Morgan Stanley analyst Katy Huberty said in a report dated June 27 that her firm’s AlphaWise tracker suggests 40 million iPhone units for the June quarter, which is in line with the consensus estimate. The tracker uses analysis of web searches and sell-through data.

For the second half of the 2016 calendar year, Huberty estimates that the consensus is looking for around 120 million iPhone units, which is higher than her estimate of 116 million, including 42 million in the September quarter and 74 million in the December quarter. Despite these estimates, Huberty said she currently expects a slight year over year decline from last year’s 72 million iPhones in the December quarter as a result of less demand for Apple’s older iPhone models.

Apple’s gross margin won’t be as bad as some think

The Morgan Stanley analyst notes that Apple hasn’t come up short of its gross margin guidance in any of the last 11 quarters or since management introduced their current methodology for figuring guidance. She adds that while strong demand for the iPhone SE is causing investors to worry about margins, Apple still appears to be supply-constrained on the handset.
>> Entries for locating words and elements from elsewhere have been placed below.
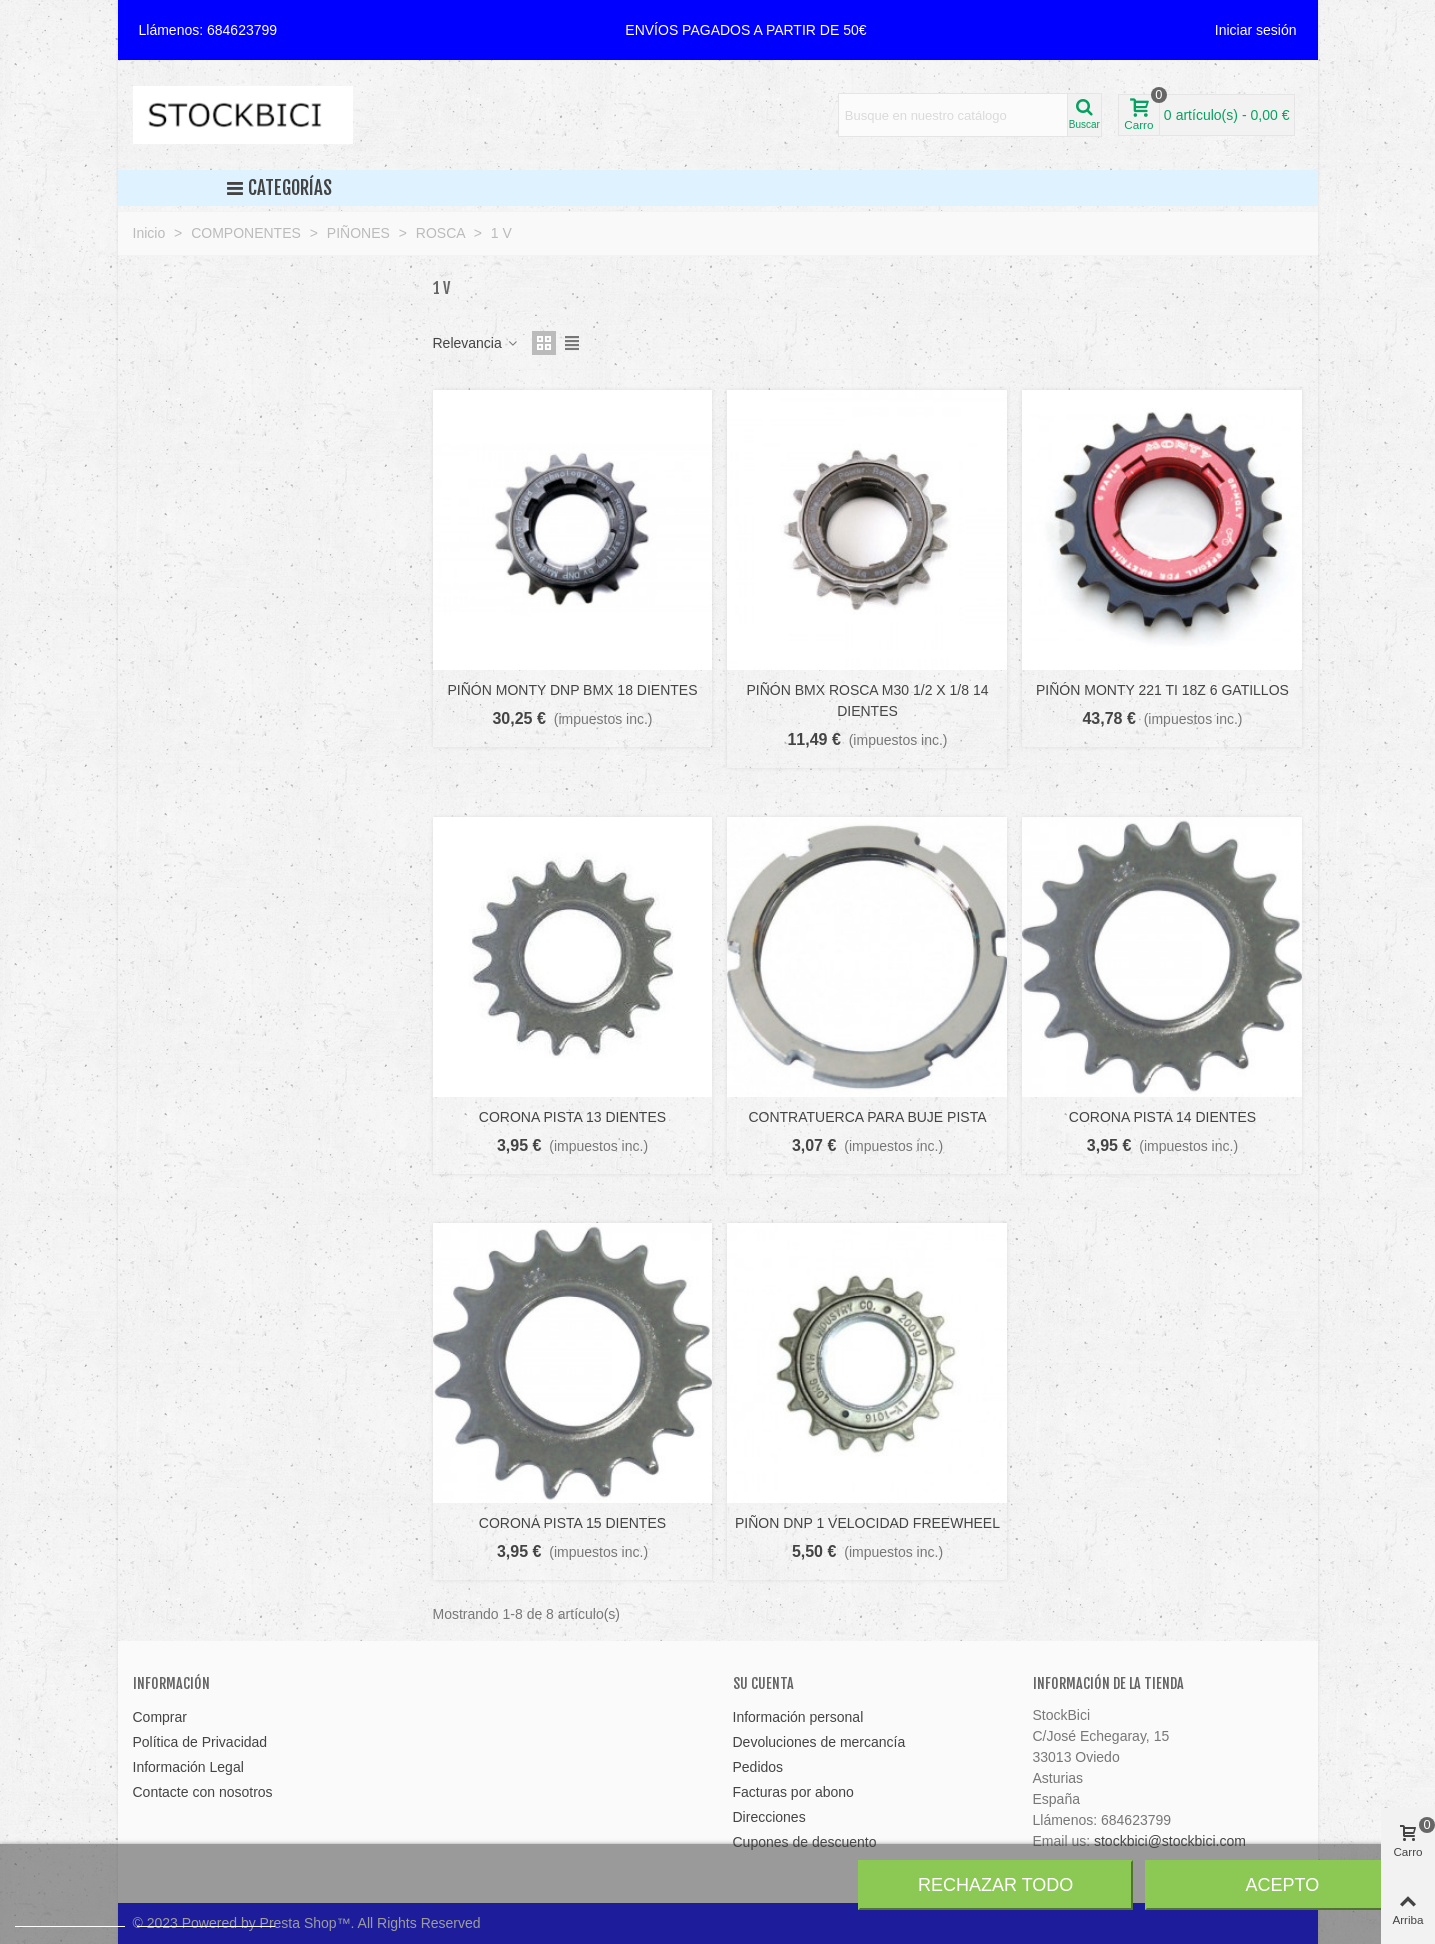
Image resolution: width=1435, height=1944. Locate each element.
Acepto (1282, 1885)
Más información (70, 1917)
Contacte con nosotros (203, 1792)
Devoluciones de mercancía (819, 1742)
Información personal (798, 1717)
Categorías (278, 188)
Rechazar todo (995, 1885)
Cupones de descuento (805, 1842)
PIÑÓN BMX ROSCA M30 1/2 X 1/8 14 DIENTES (867, 700)
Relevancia (476, 343)
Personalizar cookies (206, 1917)
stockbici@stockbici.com (1170, 1841)
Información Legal (188, 1767)
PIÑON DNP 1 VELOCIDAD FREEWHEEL (867, 1523)
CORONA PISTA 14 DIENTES (1162, 1117)
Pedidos (758, 1767)
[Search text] (953, 115)
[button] (745, 30)
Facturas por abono (793, 1792)
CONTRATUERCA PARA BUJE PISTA (867, 1117)
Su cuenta (763, 1683)
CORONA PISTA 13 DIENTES (572, 1117)
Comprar (160, 1717)
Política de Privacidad (200, 1742)
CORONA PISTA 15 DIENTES (572, 1523)
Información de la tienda (1108, 1683)
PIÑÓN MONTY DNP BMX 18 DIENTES (573, 690)
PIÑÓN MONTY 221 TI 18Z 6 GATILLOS (1162, 690)
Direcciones (769, 1817)
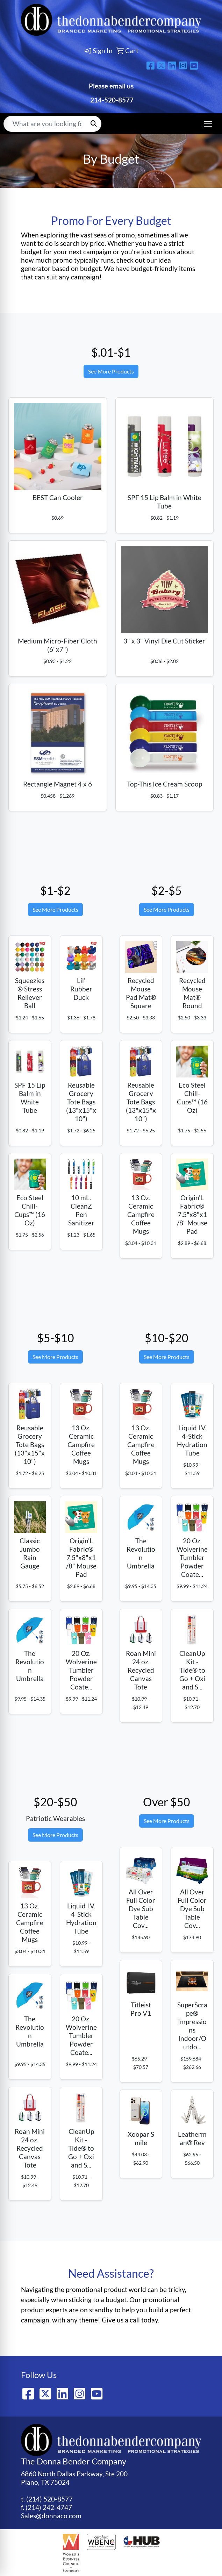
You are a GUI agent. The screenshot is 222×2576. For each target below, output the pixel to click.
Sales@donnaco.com (51, 2516)
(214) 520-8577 (49, 2499)
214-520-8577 (111, 100)
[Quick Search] (45, 124)
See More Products (111, 371)
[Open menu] (208, 124)
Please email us (111, 86)
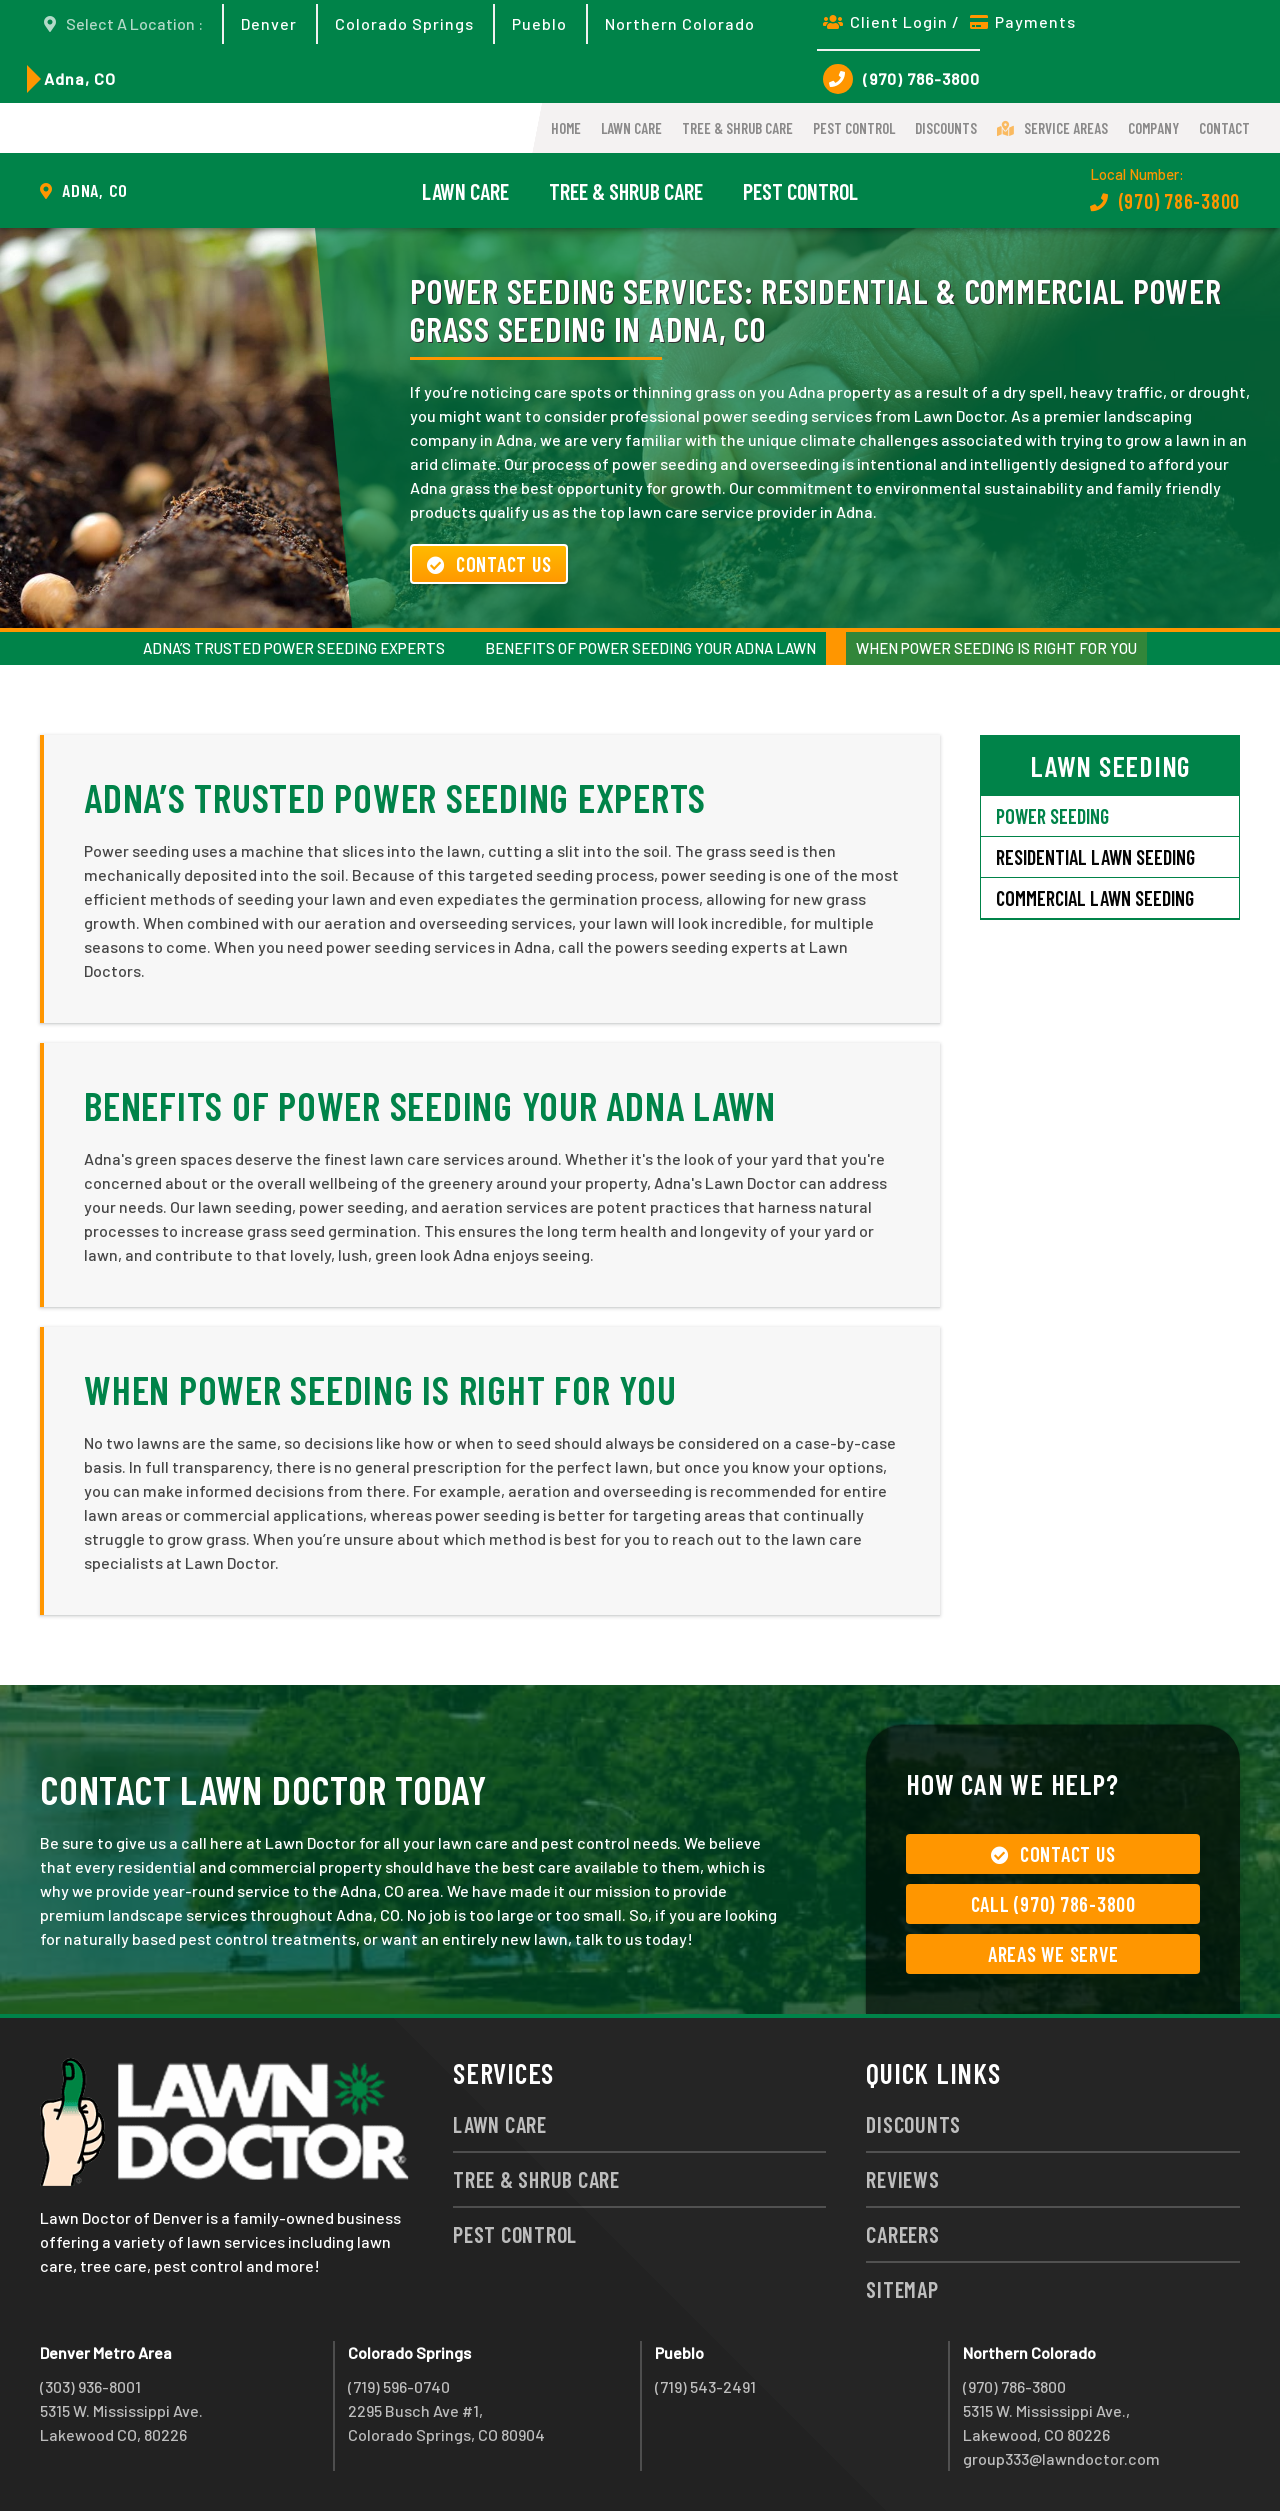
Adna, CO (80, 78)
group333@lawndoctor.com (1061, 2458)
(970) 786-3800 (901, 79)
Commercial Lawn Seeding (1095, 898)
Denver (269, 23)
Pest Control (854, 128)
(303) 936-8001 (90, 2386)
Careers (902, 2234)
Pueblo (539, 23)
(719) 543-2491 (705, 2386)
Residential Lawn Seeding (1095, 857)
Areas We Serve (1053, 1954)
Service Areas (1052, 128)
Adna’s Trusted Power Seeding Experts (294, 648)
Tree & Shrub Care (737, 128)
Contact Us (489, 564)
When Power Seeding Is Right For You (996, 648)
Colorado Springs (404, 23)
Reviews (902, 2179)
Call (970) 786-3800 (1053, 1904)
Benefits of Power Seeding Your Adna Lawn (650, 648)
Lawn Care (631, 128)
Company (1153, 128)
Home (566, 128)
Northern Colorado (680, 23)
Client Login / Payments (949, 21)
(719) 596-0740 (399, 2386)
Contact (1224, 128)
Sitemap (902, 2289)
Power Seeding (1052, 816)
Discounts (946, 128)
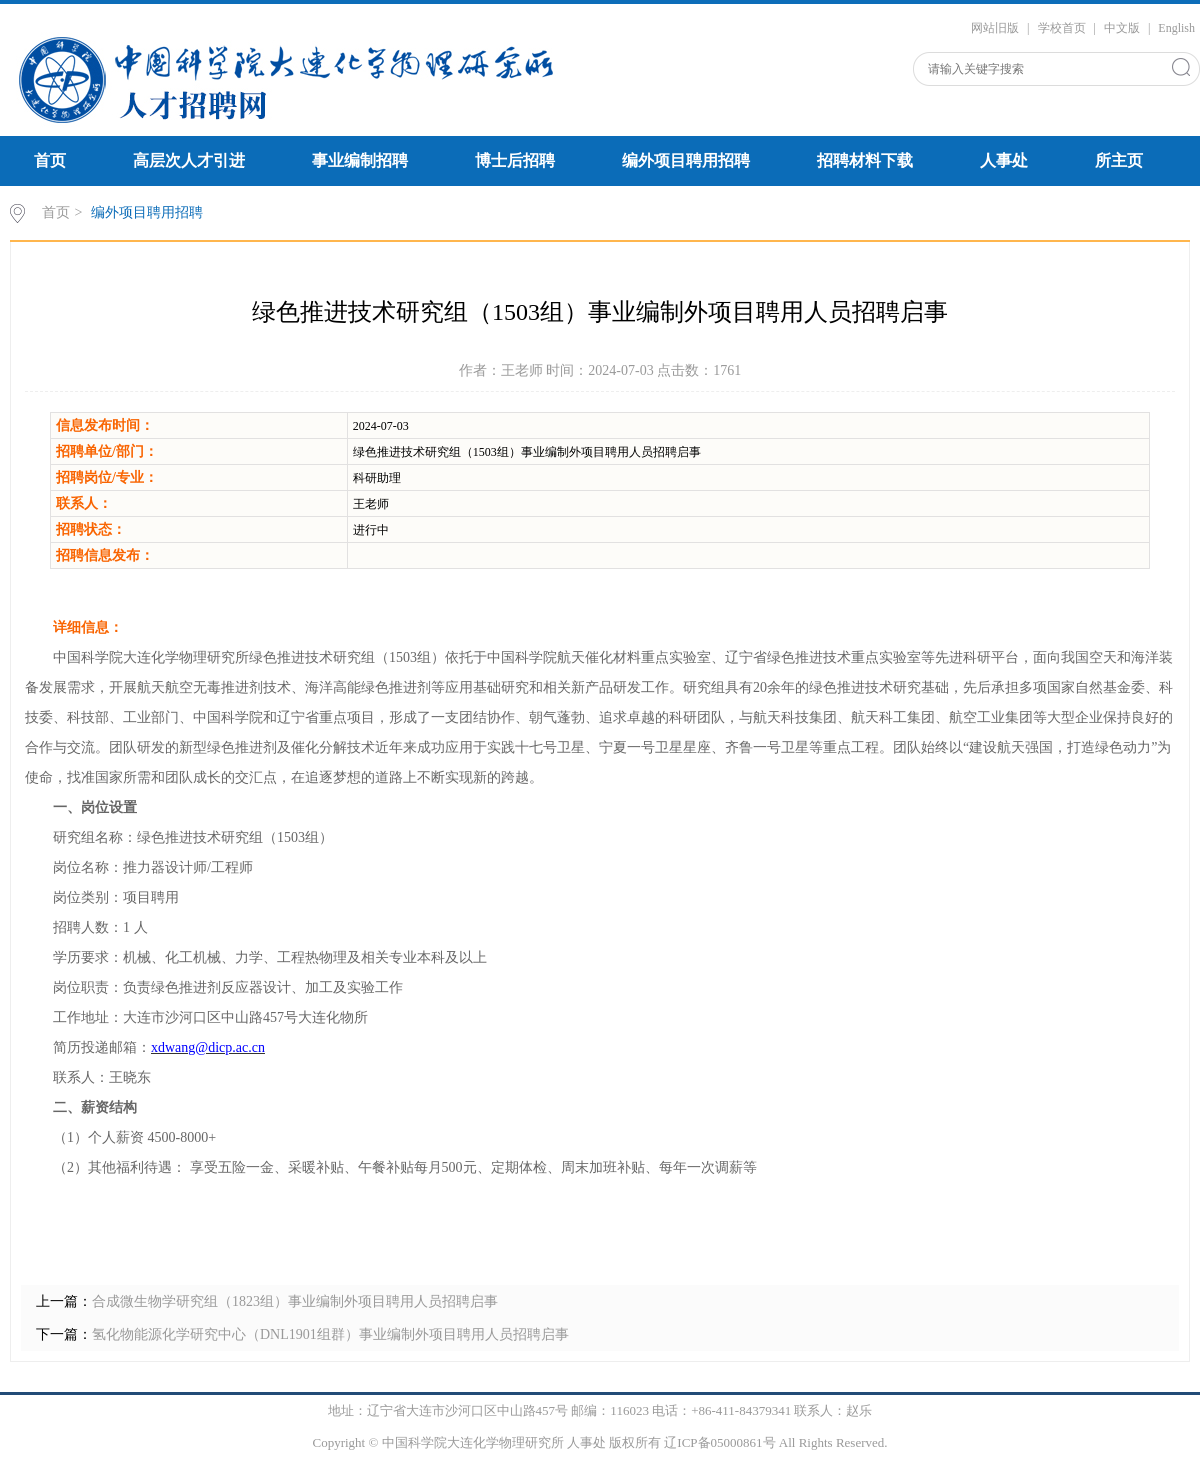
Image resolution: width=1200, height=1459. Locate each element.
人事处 (1004, 160)
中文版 (1122, 28)
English (1176, 28)
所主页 (1119, 160)
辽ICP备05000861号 (719, 1442)
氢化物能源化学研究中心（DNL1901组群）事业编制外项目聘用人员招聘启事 (330, 1334)
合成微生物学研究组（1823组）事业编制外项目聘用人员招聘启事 (295, 1301)
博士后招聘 (515, 160)
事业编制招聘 (360, 160)
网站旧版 (995, 28)
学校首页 (1062, 28)
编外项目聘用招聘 (686, 160)
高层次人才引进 (189, 160)
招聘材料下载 (865, 160)
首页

She explained that some models still have a wait time of several days to a week on the company’s website. She believes this matches management’s comments about not reaching a balance in supply and demand in the June quarter. Huberty estimates that the iPhone SE’s gross margin is around 40%. This is lower than that of the other iPhones but still higher than the guidance range given by management, which is 37.5% to 38%. Further, the supply constraint on the iPhone SE places a limit on margin dilution for the June quarter.

Positive gross margin drivers for Apple

She also sees some other positive drivers for Apple’s gross margins. For example, the U.S. dollar is about the same as it was when Apple released its last guidance on April 26. It’s also a bit weaker than it was a year ago and in the last quarter. Additionally, Apple’s warranty accruals declined from 2.3% of revenue in last year’s December to 1.7% in the March quarter. Huberty added that the iPhone SE uses a lot of the same components that are used in the current models. She doesn’t expect accruals to rise much.

She has reduced her gross margin estimate for the September quarter. She said the mix of the iPhone SE will continue rising. She explains that in the past, new iPhone form factors have pressured Apple’s September margins. However, this year’s iPhone 7 isn’t expected to have any major changes. This should also support the company’s margins as the iPhone SE dilutes them.

For the June quarter, she’s now expecting a gross margin of 38%. This is lower than her previous estimate of 38.8% and consensus of 38.6%. She doesn’t expect a return to iPhone unit growth until the 2017 iPhone. She maintains her $120 price target and Overweight rating on Apple shares.

Apple shares declined by as much as 1.61% to $91.90 during regular trading hours on Monday. Brexit continued to weigh on the markets.